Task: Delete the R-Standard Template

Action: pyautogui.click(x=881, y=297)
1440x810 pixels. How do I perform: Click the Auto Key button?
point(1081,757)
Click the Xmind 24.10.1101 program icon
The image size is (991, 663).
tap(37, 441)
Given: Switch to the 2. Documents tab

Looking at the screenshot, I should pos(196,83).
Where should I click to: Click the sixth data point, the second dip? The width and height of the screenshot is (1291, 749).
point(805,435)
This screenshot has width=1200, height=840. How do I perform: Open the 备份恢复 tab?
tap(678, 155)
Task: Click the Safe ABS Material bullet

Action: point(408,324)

• _Work request_
Each line of the listing should be reproduced without any alteration.

• _Answer to this exercise_
Task: Delete the R-Standard Template

Action: pyautogui.click(x=881, y=297)
1440x810 pixels. How do I perform: Click the Auto Key button?
point(1081,757)
Click the Xmind 24.10.1101 program icon
The image size is (991, 663).
tap(37, 441)
Given: Switch to the 2. Documents tab

Looking at the screenshot, I should pos(196,83).
Where should I click to: Click the sixth data point, the second dip? The width and height of the screenshot is (1291, 749).
point(805,435)
This screenshot has width=1200, height=840. How do I perform: Open the 备份恢复 tab?
tap(678, 155)
Task: Click the Safe ABS Material bullet

Action: point(408,324)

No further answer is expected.